Yankee Candle typically introduces some 30 to 40 new fragrances each year, out of as many as 1,000 samples, each one distinct. In order to even conceive of that many different fragrances, inspiration is drawn from a very wide array of sources: the hottest trends of the season in foods, such as a great new spice, dish, or type of cuisine; the season's most popular fine perfumes and fragrances; home decor trends in colour, fabrics and lifestyles; and global inspirations, such as Brazilian Passion Fruit, conjuring up a journey to an exotic locale.
At the beginning of each new season, a team of highly trained in-house master parfumiers meets with company product managers to discuss the season's new fragrance concepts. The perfumers then combine a wide variety of different elixirs, both natural and man-made, to come up with fragrances that reflect the original conception.
Natural ingredients might include essential oils or actual extracts, such as crushed rose petals. Contrary to popular belief, however, natural is not always best-it may be difficult to produce a consistent result across types of fragrance products or from batch to batch, or it may not smell the way people expect it to. This is where chemistry comes into play, when man-made essences are formulated that can emulate a given ingredient reliably and accurately.
Once a new fragrance has been formulated, it goes before an internal panel of "expert noses", who evaluate it very carefully to ensure that the entire presentation—visually as well as the scent itself—is consistent and presents a clear story. Consumers, through both in-store interviews and testing at home, also help evaluate the season's contenders.
Fragrances are judged on a number of criteria. First, the scent itself has to truly evoke the image of what it is designed to emulate: for example, a scent named Clean Cotton that actually brings to mind New England Flannel will be sent back to the drawing board. Conversely, the name of the scent is almost as important as the scent itself, for it should accurately reflect the fragrance. (In fact, a new fragrance is equally likely to begin as a name to which a fragrance is custom-designed, as vice versa.) Finally, the packaging must represent the scent visually (through the photo on its label) and a signature colour chosen, that will be used in both package design and product formulation, such as the colour of a candle.
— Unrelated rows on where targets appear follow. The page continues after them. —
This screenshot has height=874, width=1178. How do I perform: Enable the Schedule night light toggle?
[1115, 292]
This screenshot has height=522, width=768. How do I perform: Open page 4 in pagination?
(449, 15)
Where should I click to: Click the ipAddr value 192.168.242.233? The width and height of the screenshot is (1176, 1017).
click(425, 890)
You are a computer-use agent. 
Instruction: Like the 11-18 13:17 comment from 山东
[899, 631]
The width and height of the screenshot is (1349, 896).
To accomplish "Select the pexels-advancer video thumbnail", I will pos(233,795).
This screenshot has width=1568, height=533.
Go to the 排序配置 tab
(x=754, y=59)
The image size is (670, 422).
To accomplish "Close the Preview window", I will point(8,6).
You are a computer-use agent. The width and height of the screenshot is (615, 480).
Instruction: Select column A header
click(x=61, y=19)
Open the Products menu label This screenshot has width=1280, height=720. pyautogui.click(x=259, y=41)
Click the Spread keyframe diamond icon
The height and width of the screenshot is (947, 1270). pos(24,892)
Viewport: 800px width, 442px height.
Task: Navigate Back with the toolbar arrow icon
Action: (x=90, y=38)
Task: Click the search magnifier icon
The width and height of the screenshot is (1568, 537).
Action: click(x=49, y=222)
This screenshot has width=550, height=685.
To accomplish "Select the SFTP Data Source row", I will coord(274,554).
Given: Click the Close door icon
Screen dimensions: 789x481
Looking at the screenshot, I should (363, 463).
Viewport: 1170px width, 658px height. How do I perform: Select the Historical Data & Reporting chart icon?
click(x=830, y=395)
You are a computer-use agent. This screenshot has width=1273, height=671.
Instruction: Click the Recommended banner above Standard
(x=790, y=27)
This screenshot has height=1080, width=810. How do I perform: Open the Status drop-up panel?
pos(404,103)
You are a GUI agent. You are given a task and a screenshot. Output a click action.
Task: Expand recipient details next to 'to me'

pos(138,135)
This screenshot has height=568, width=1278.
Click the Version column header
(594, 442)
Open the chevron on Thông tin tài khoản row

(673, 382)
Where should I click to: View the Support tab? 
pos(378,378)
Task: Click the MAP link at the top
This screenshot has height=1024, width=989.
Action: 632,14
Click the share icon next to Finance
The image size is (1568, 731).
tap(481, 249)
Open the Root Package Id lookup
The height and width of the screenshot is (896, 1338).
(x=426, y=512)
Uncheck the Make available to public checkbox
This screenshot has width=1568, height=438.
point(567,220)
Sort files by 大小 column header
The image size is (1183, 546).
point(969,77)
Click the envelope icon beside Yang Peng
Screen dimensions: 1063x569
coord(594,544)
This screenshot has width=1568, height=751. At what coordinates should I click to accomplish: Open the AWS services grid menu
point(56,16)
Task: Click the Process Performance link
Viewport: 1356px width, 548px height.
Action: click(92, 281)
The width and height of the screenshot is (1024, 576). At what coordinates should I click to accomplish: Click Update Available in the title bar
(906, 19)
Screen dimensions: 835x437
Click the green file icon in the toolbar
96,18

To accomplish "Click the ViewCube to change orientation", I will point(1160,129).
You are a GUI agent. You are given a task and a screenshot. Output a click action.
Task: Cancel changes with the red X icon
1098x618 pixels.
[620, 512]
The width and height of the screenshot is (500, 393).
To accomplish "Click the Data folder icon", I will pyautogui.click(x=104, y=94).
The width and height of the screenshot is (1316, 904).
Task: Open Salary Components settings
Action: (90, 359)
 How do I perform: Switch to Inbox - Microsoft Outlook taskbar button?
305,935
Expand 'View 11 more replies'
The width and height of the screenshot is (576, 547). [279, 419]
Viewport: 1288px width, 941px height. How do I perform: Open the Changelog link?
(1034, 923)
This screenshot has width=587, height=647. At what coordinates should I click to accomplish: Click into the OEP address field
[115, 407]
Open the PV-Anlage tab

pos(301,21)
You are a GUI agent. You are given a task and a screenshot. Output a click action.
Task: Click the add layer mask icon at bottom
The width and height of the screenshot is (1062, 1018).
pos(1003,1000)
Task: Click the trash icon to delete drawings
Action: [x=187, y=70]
To acquire the skills of a master parfumier may take years to perfect, but even so, you can create your own unique custom fragrance experience, by "layering" multiple fragrances. A Farmhouse Apple candle combined with a Cinnamon Stick spray, for example, will set a relaxed mood for an afternoon of scrapbooking with friends, or conjure up sweet dreams in a bedroom, with Lilac Blossom potpourri and an Egyptian Cotton plug-in diffuser.